Aktueller Sachstand: CDU-Frauen informieren sich erneut im Frauenhaus

Hatten viel zu bereden (v.l.n.r.): Ann-Kathrin Dönges (Frauenhaus), Michelle Keppers (Frauenhaus), Gabriele Sopart, Andrea Oehler und Beate Kaupen (Frauenhaus)
  • Hatten viel zu bereden (v.l.n.r.): Ann-Kathrin Dönges (Frauenhaus), Michelle Keppers (Frauenhaus), Gabriele Sopart, Andrea Oehler und Beate Kaupen (Frauenhaus)
  • hochgeladen von Daniela Spengler

Das Herner Frauenhaus steht weiterhin vor großen Herausforderungen. Der geplante Umzug wirft seine Schatten voraus. Diese Tatsache und der Jahresbericht 2017 der Anlaufstelle für Frauen in Not waren der Grund für einen weiteren Besuch von Mitgliedern der CDU-Fraktion in der Einrichtung.
Die beiden Stadtverordneten Andrea Oehler und Gabriele Sopart informierten sich in der vergangenen Woche bei den Verantwortlichen umfangreich über den aktuellen Stand der Dinge.
„Unser größter Respekt gilt der vor Ort geleisteten Arbeit mit den betroffenen Frauen und Kindern“, betonen Andrea Oehler und Gabriele Sopart.
Bereits seit 37 Jahren bieten die Verantwortlichen zu jeder Tages- und Nachtzeit Schutz für Frauen und Kinder. So konnten von Mai 1981 bis Ende 2017 2700 Frauen und 3000 Mädchen und Jungen unterstützt werden.
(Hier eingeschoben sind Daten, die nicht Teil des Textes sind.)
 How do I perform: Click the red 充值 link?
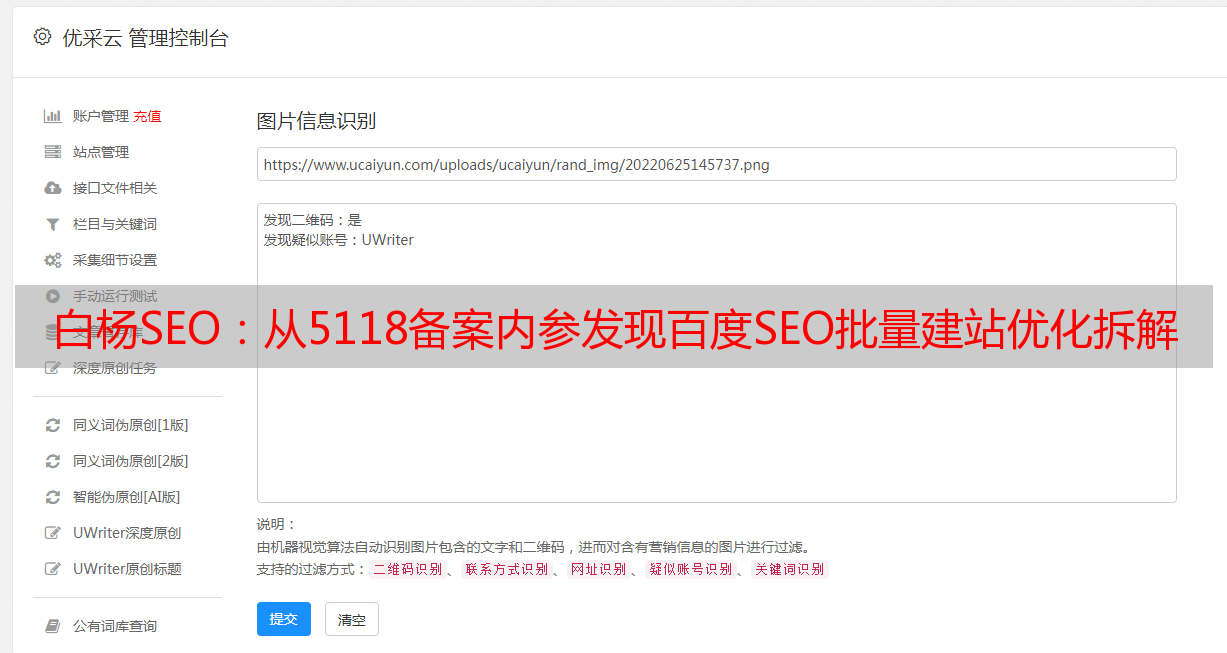click(147, 116)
„Die enorme Wichtigkeit der Anlaufstelle belegen erneut die aktuellen Zahlen aus dem Jahr 2017“, so Andrea Oehler und Gabriele Sopart weiter. So haben im vergangenen Jahr 44 Frauen und 46 Kinder vor Ort Zuflucht gesucht. Damit waren alle sechs vorhandenen Zimmer immer gut belegt und es kam daher auch zu Abweisungen von Frauen. Auffällig ist unter anderem, dass die Betroffenen für längere Zeit in der Einrichtung bleiben – nach Angaben der Verantwortlichen unter anderem bedingt durch die Knappheit an bezahlbarem Wohnraum in unserer Stadt. „Auch vor diesem Hintergrund unterstützen wir ausdrücklich den anstehenden Umzug der Einrichtung innerhalb unserer Stadt“, erklären die beiden Kommunalpolitikerinnen. Inzwischen wurde der entsprechende Bauantrag gestellt, der neue Zufluchtsort soll nach aktuellem Stand der Dinge Ende 2019 bezugsfertig sein und deutlich mehr Platz bieten. Nach wie vor benötigt das Herner Frauenhaus in dieser Angelegenheit Unterstützung, nehmen Andrea Oehler und Gabriele Sopart als Botschaft mit.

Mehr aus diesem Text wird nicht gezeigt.